TRIBUNNEWS.COM, LOMBOK - Direktur Jenderal Pengendalian Pencemaran dan Kerusakan Lingkungan (PPKL) Kementerian Lingkungan Hidup dan Kehutanan (KLHK), RM Karliansyah meminta seluruh jajaran dinas lingkungan hidup di daerah untuk aktif melakukan koordinasi dengan Satuan Kerja Perangkat Daerah atau SKPD dalam rangka meningkatkan kualitas dan pemulihan lingkungan.
Permintaan Dirjen RM Karliansyah ini dikemukakan ketika menutup Rapat Kerja Tehnis (Rakernis) Ditjen PPKL, di Hotel Aruna Senggigi Lombok , NTB, Rabu (11/3/2020).
Rakernis bertema “Tingkatkan IKLH (Indeks Kualitas Lingkungan Hidup) , Pulihkan Kualitas Lingkungan berlangsung selama empat hari sejak Minggu (8/3) dan diikuti 289 perserta baik dari jajaran Ditjen PPKL Kementerian LHK, dinas lingkungan hidup seluruh Indonesia, dan pegiat lingkungan.
Lebih lanjut Karliansyah mengingatkan agar jajaran dinas lingkungan hidup melakukan verifikasi ulang atas hasil identifikasi/inventarisasi program kegiatan untuk kemudian segera diusulkan kepada Pimpinan (Bupati/Walikota atau Gubernur masing-masing terkait APBD atau Menteri terkait Dana Alokasi Khusus atau Dana Dekonsentrasi.
“Seperti diingatkan oleh Ibu Menteri LHK, Siti Nurbaya ketika membuka Rakernis ini bahwa koordinasi dengan SKPD itu sangat penting. Juga verifikasi ulang di lapangan,” kata Dirjen Karliansyah.
Sementara itu Sekretaris Direktorat Jenderal PPKL, Sigit Reliantoro yang membacakan keseluruhan hasil Rakernis ini mengatakan, Indeks Kualitas Lingkungan Hidup atau IKLH pada RPJMN 2020-2024 terdiri dari 5 komponen yaitu Indeks Kualitas Udara (IKU), Indeks Kualitas Air (IKA), Indeks Tutupan Lahan yang terdiri dari Indeks Kualitas Lahan dan Indeks Kualitas Ekosistem Gambut, serta Indeks Kualitas Air Laut (IKAL).

Data Sumber =>
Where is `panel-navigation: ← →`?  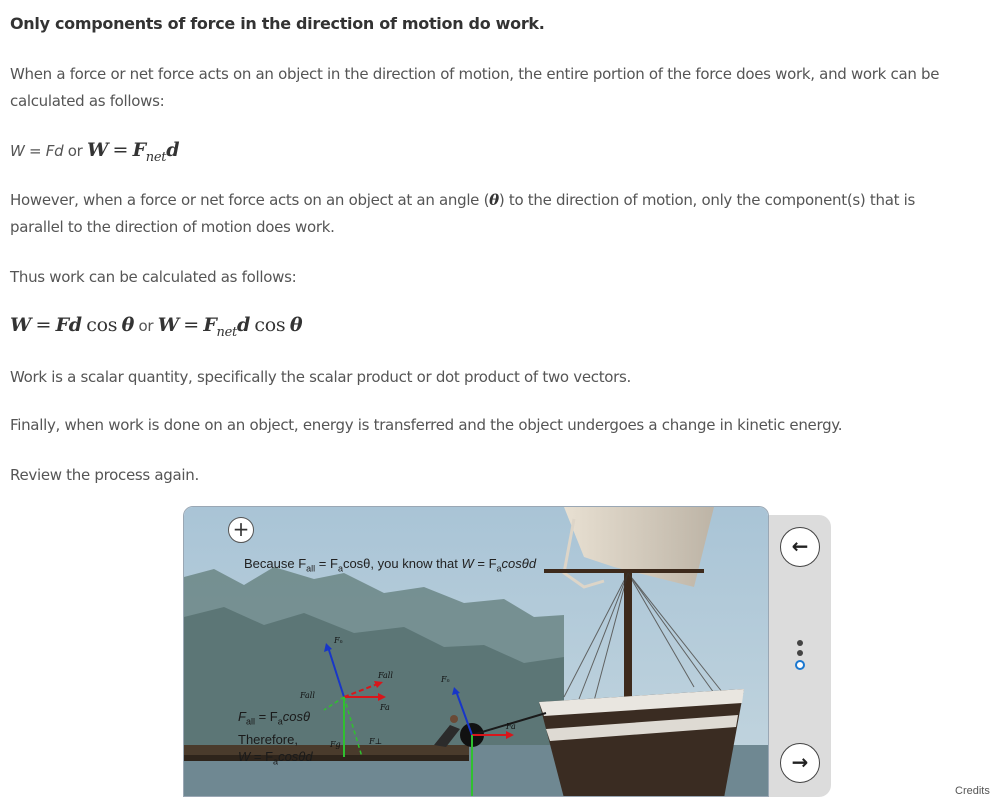 panel-navigation: ← → is located at coordinates (800, 656).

Instruksi Singkat 1 => Menurut kutipan teks tentang Rakernis Ditjen PPKL, di hotel mana rapat kerja teknis itu ditutup?
Instruksi Singkat 2 => Ketik ulang tanpa perubahan bagian kutipan teks tentang Rakernis Ditjen PPKL, mulai dari "Permintaan Dirjen RM" sampai dengan "NTB, Rabu (11/3/2020).".

Area Jawaban 1 => Di Hotel Aruna Senggigi Lombok, NTB.

Area Jawaban 2 =>
Permintaan Dirjen RM Karliansyah ini dikemukakan ketika menutup Rapat Kerja Tehnis (Rakernis) Ditjen PPKL, di Hotel Aruna Senggigi Lombok , NTB, Rabu (11/3/2020).